Katz’s TED Talk, titled “Violence Against Women- It’s a Men’s Issue,” has received over a 1,600,000 views on YouTube.By Sam Mosher, 23News Reporter

One in five women is sexually assaulted while attending college, according to a 2015 study by the National Sexual Violence Resource Center. Over 90 percent of these victims do not report the sexual assault to authorities. This makes rape the most underreported crime in the United States.

With statistics like these, Jackson Katz believes everyone should be taking part in the fight against sexual violence.

Katz spoke on MU’s campus Nov. 30 as part of the Relationship and Sexual Violence Prevention Center’s week of recognition for the White Ribbon Campaign, an organization dedicated to ending male violence against women.

Katz spoke to a packed room of college students and community members in the Reynolds Alumni Center Ballroom.

Katz spoke to a packed room of college students and community members in the Reynolds Alumni Center Ballroom.

Katz is the co-founder of Mentors in Violence Prevention, the first national program to use the bystander intervention technique that is utilized by MU’s Green Dot Program, according to their website.

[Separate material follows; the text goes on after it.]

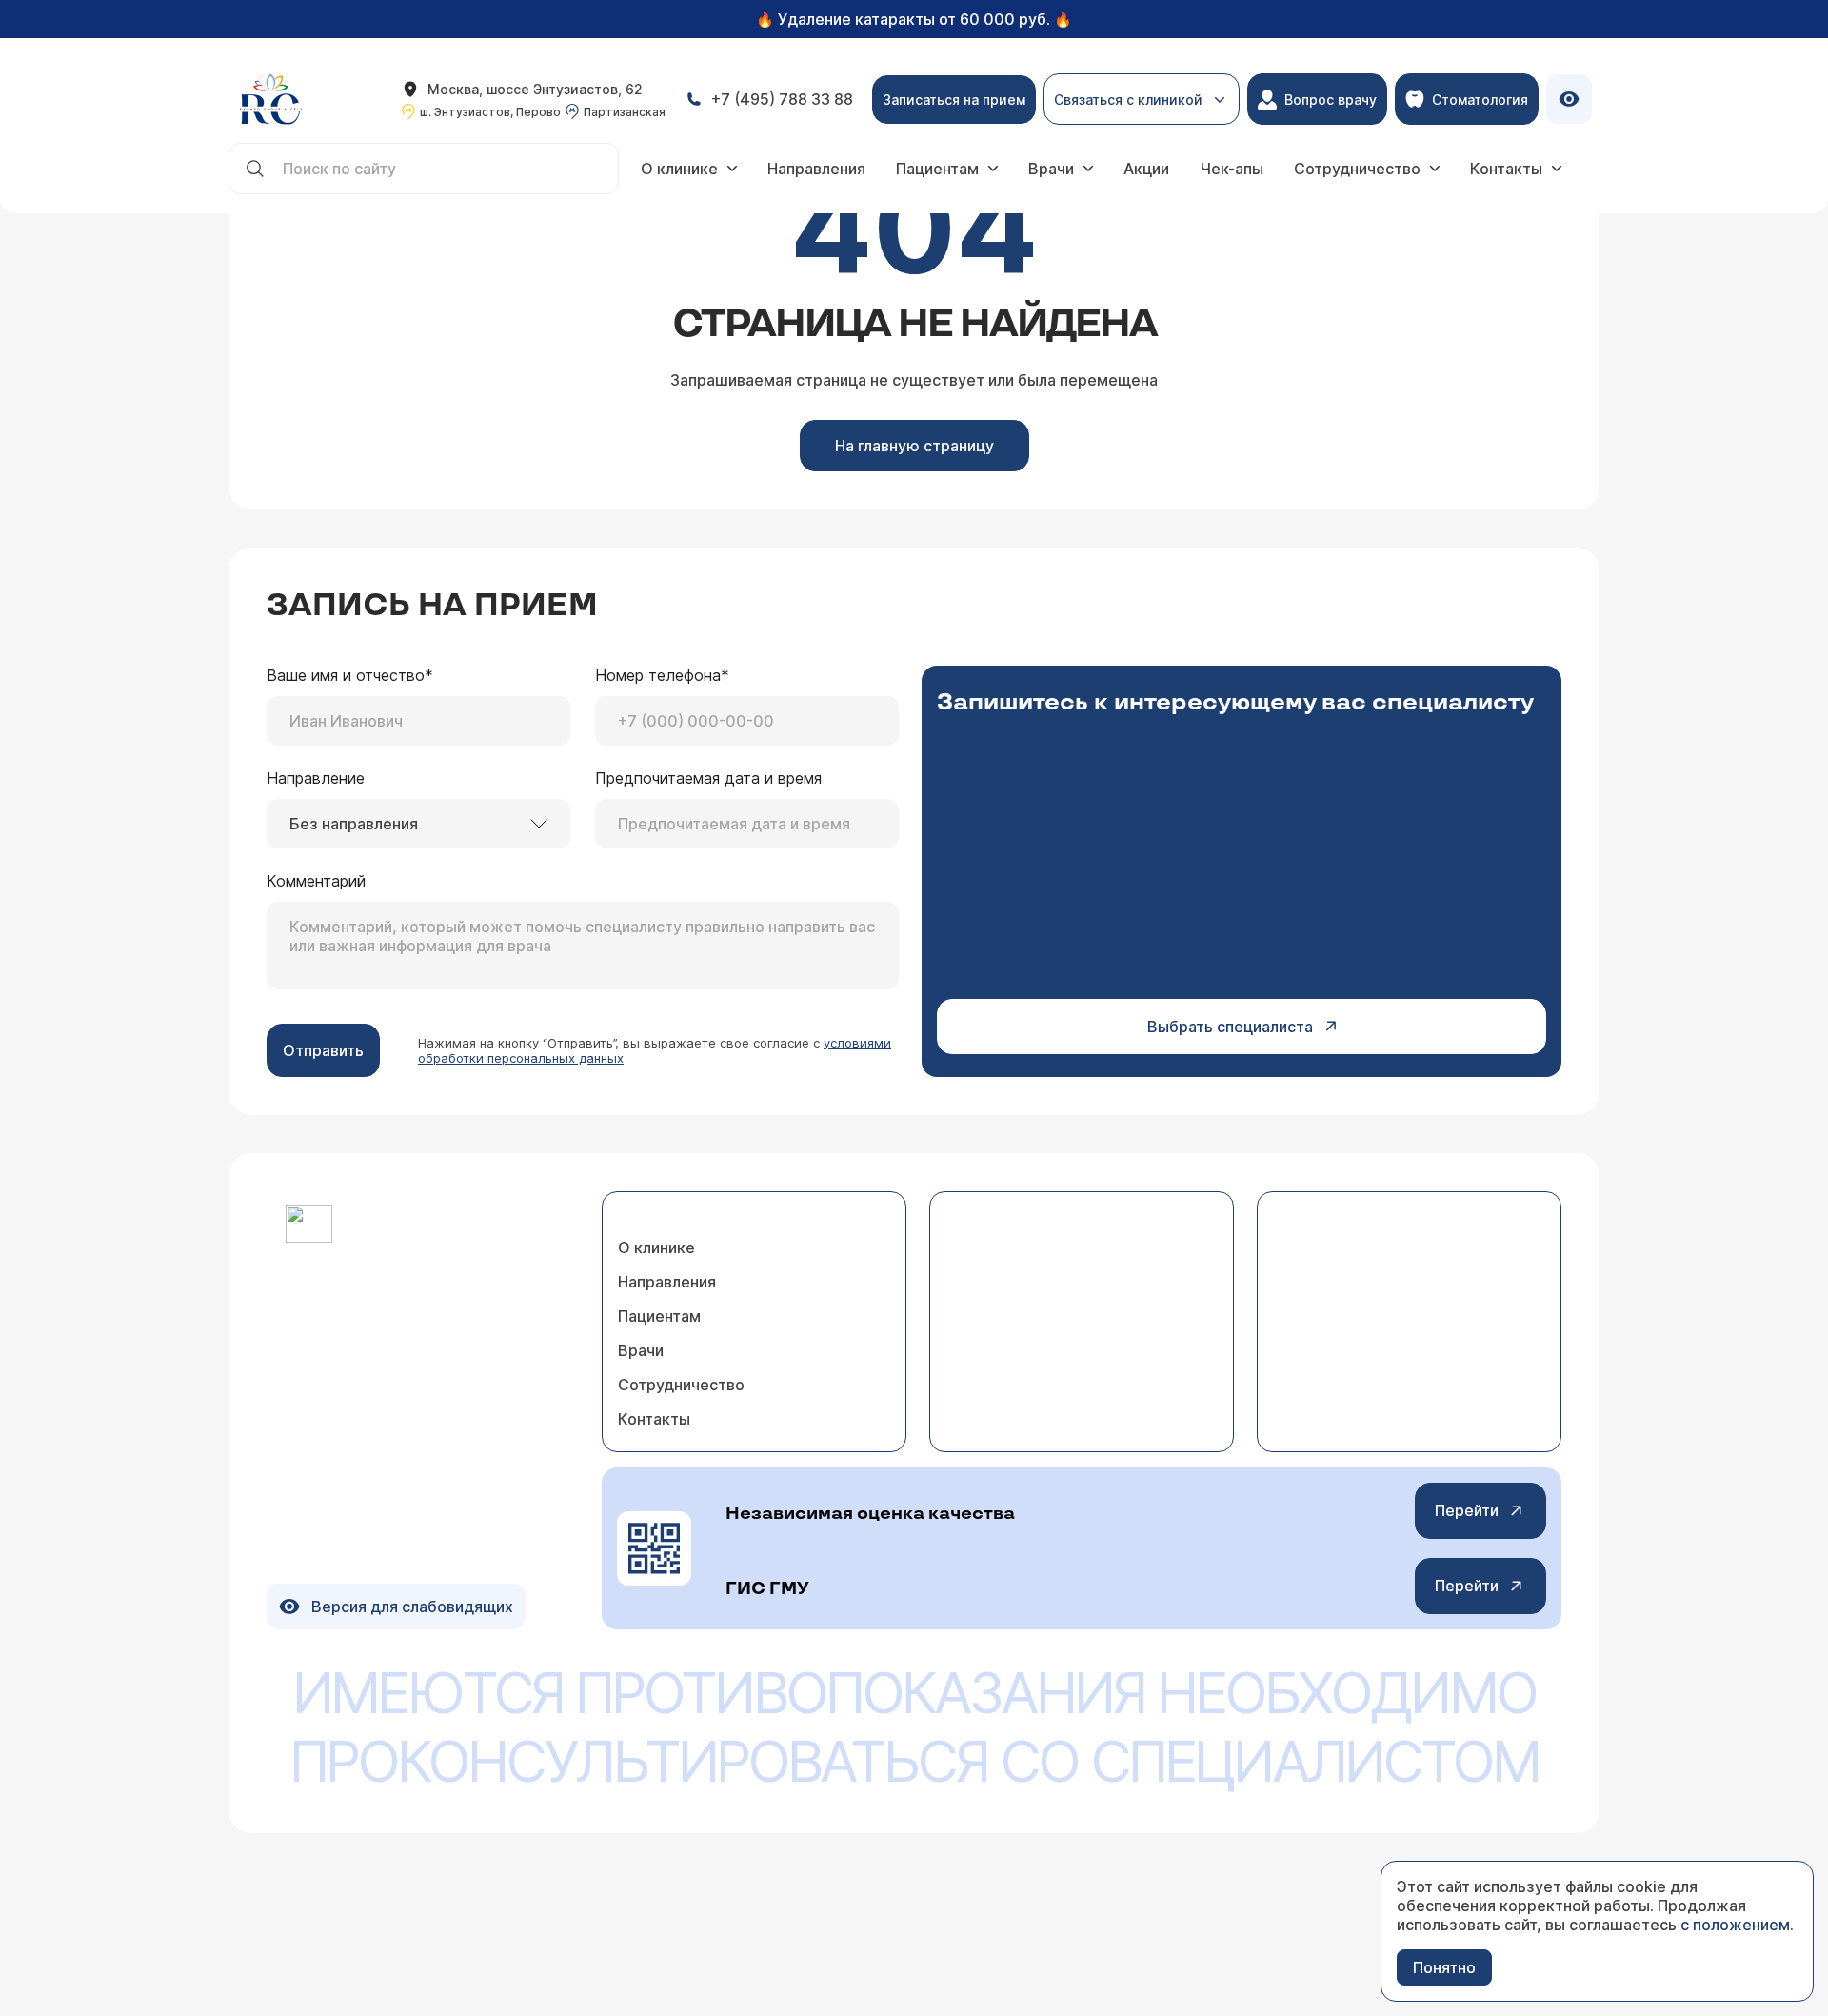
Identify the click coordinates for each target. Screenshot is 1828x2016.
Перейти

The Green Dot program teaches participants how to stop power-based personal violence and take proactive steps to change campus culture.

Katz helped spread the bystander intervention technique. Since 1997, Katz has worked with the U.S. Army, Navy, Air Force and Marine Corps to educate troops in the prevention of gender violence, according to his website. He believes the technique is such a successful prevention tool because it calls on bystanders to intervene in a dangerous situation.

Katz is also a filmmaker, creating the acclaimed Tough Guise educational movies, which examine perceptions of masculinity in pop culture and society. These films also analyze the connection between masculinity and sexual violence.

Katz used his lecture on MU’s campus to discuss power-based personal violence, specifically male violence against women. He made a point of classifying his topic as “male violence against women” because it is often referred to as “violence against women.” He said this terminology is detrimental to stopping such violence because it takes the focus off the perpetrator.

“Calling these issues ‘women’s issues’ is detrimental. Men think it does not affect them,” Katz said.

Katz acknowledged males are not responsible for all sexual violence crimes, but demonstrably, the perpetrators are men and the victims are women. In single-victim incidents, about 99 percent of the perpetrators are male, according to a U.S. Department of Justice study published in 1997. Another U.S. Department of Justice study found 89 percent of all survivors of completed and attempted sexual assaults were female.

Katz said women have been at the forefront of fighting sexual violence since the 1970s. Katz called for a paradigm shift during his lecture. He said the old norm was for men to help women in order to be nice, but now, it is time for helping women to be expected.

“We need to raise the bar for what it means to be a good man in 2016,” Katz said.

Katz asserted this new normal wouldn’t make college less enjoyable.

“Nothing I have said tonight impedes on your ability to have an enjoyable academic and social experience at the University of Missouri,” Katz said.

Katz’s main message was for men to start taking action in the fight against sexual violence. He said it was wrong for women to be expected to carry their own burdens. He stated it is time to take the issue to the group that is most responsible for such crimes.

Katz recognized standing against sexual violence can be difficult, but he affirmed men should be expected to stand against such injustices.

“We need more men who are willing to take risks, even if it means other men may make fun of them,” Katz said. “If you don’t say anything to your friend who is performing these actions, aren’t you perpetuating the problem?”